Shi Jin nodded. "Well said. I expect nothing from Yaoye-" "Cause she's got nothing to offer." Fang Shen interjected, before yowling as his master tugged his ear. "-and in turn am rewarded independent of services rendered. While there can be transactional aspects, they are not the core of why we interact with Yaoye. We do so because we want to."
"On my first day at the sect," Ling Krissa whispered into Liwen's ear, her cold tone sending shivers down her spine. "Cai Shuying asked me to be her retainer. In the presence of Diao Xing. I have never been so insulted in my life."
"What'd she say, 'Just like old times'?" Zheng Yaoye chuckled.
"She spoke of old bonds that could be rekindled. As if the oath taken by Duchess Ling was not to two figures long gone, long discarded by them." Krissa spoke, her words more venomous than Liwen had ever heard before in her life.
"Which brings us to now," Yaoye continued, with the resonant articulation of a natural orator. "An autocrat expands her cruel grasp over the helpless denizens of the outer sect, stifling opportunity and means of development. We, of course, as naturally moral and upright characters, could hardly let such tyranny run unchecked."
"You've brought the goods?" Krissa asked.
"Of course. We will suffer through no siege tonight, my lady," the Zheng replied, twirling a thick engraved baton in her hand, before passing it off to Shen. "You've done quite the number on the night watch, or so I've heard. Got them chasing ghosts all over."
"Naturally. Our early detection would jeopardize the entire plan."
The Zheng tucked her hair behind her ear, as best she was able. "Still, that illusion work was really something. Don't mean to judge, but I didn't take you for one of Spring's."
Krissa smiled, which Liwen misliked. "I'm not. Winter born and bred. But any good musician knows more than a single genre."
The Zheng laughed, full belly. "Very well!" she knelt before Liwen, red orbs peering intensely into her own. "My fair citizen of the Emerald Seas, we are but outsiders who feel the presence of injustice, compelled to intervene by the strength of our morals.

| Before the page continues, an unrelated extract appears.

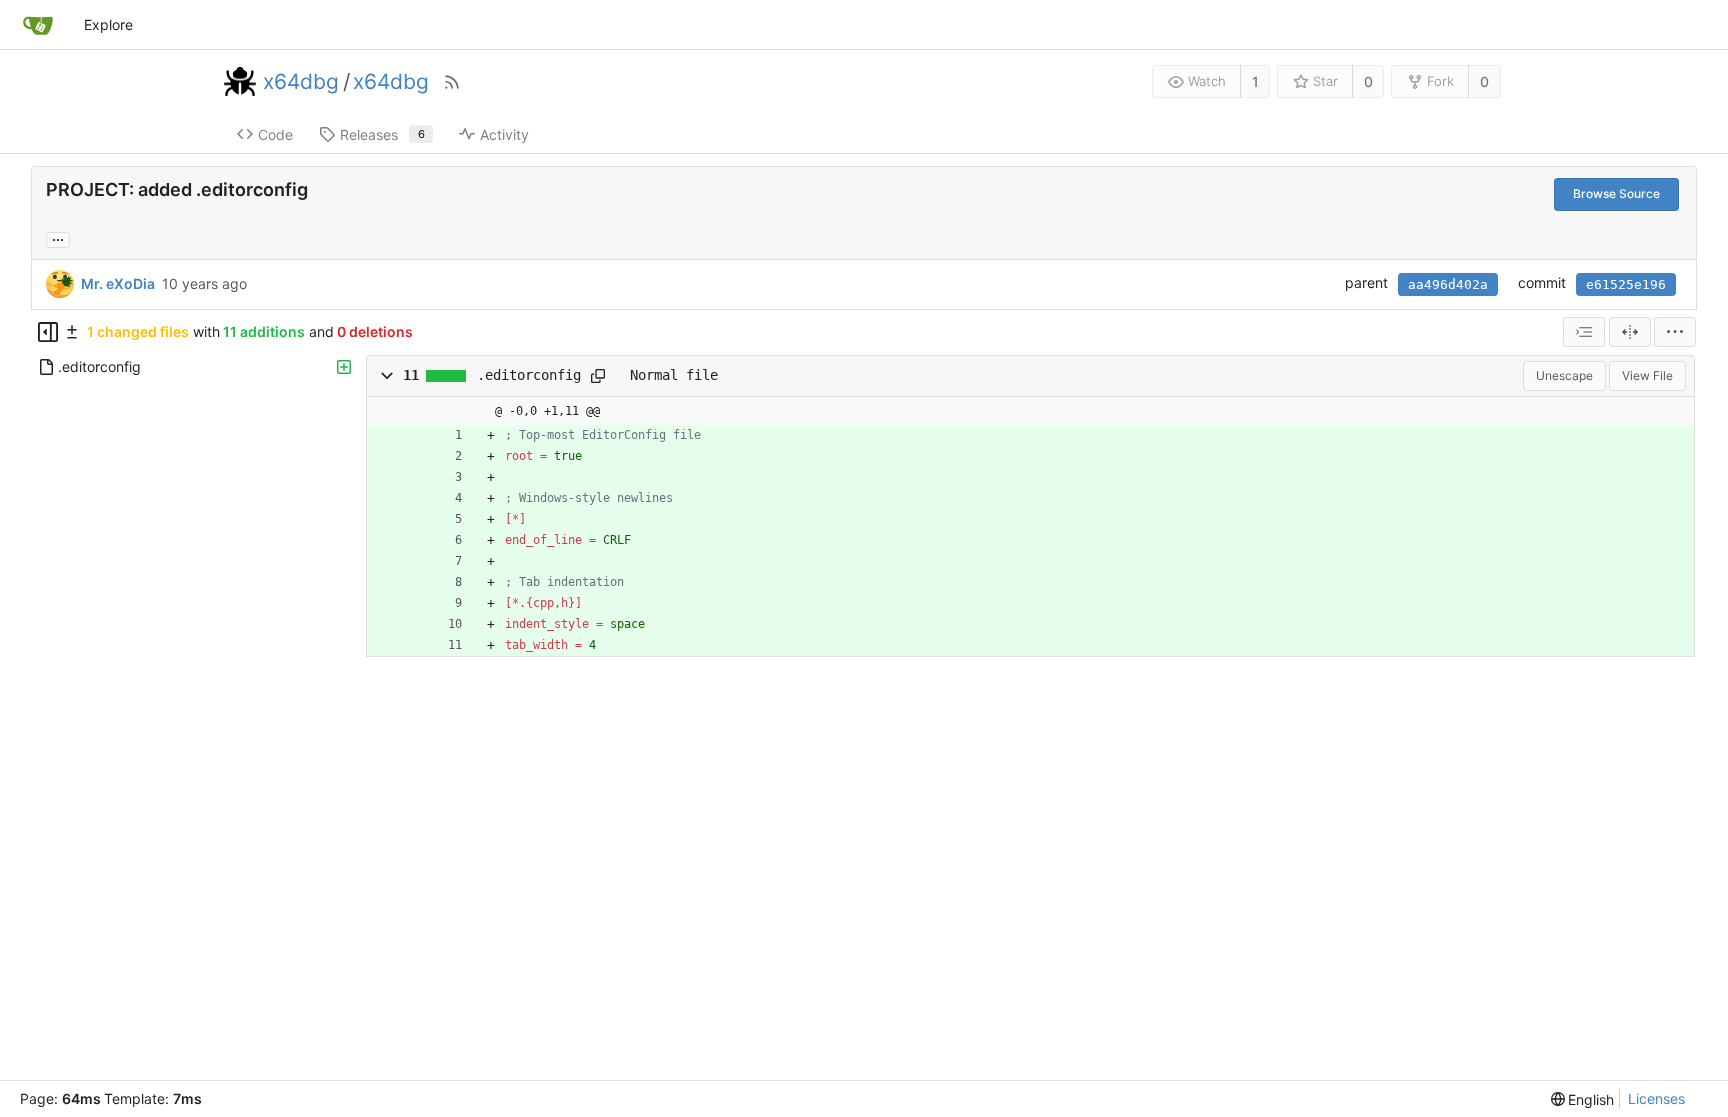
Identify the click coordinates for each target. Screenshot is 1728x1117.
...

But you, who have lived this experience, are the truest judge of character. So I ask this of you, my noble Pan Liwen: Is our cause just?"
Liwen's mind whirled. She looked towards Krissa for assurance, but her roommate's face was carefully neutral, not betraying a thing. She spoke, low and clear. "It is customary in the Ling to enshrine Truth within our souls, so that no matter how deep the games played in our courts go, they remain just games, and we never descend to the level of the Hui. So believe me when I say that I will not judge you, regardless of your answer. I will support you no matter what."

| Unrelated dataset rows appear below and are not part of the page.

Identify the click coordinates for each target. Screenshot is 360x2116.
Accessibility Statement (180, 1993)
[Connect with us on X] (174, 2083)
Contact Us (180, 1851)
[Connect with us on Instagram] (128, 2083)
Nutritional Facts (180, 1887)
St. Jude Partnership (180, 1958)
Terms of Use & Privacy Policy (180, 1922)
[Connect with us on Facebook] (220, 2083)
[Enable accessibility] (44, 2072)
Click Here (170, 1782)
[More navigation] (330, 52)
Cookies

Lao Feng tensed. He was right to, Liwen realized. If she said no here, they'd have to fight. They were out after curfew. The only justification either of them could offer was apprehending the other. Krissa drew her bow across the violin strings, the first trill of a battle anthem Liwen knew by heart echoing through the cavern. The Zheng didn't move, but her legs tensed.
Drinking wine of grapes in luminous cups, the song ringed. Pan Liwen realized it was never even a question to her. She was only born here. Krissa was far closer to her than Cai Shuying would ever be. Loyalty wasn't given, it was earned.
"Cai Shuying's vision is lofty," Liwen began, finding her voice as her momentum built along with the song's intensity. "But she has forgotten the hearts of the common people. Such a despot is not worthy of the title Ruler."
The tension peaked, and Zheng Yaoye's eyes shined. "Well then, let the third act begin."
Krissa's song ended, the last line of the tune echoing through the cavern as they climbed out into the night air.
We rush into battle as the four-stringed lute plays.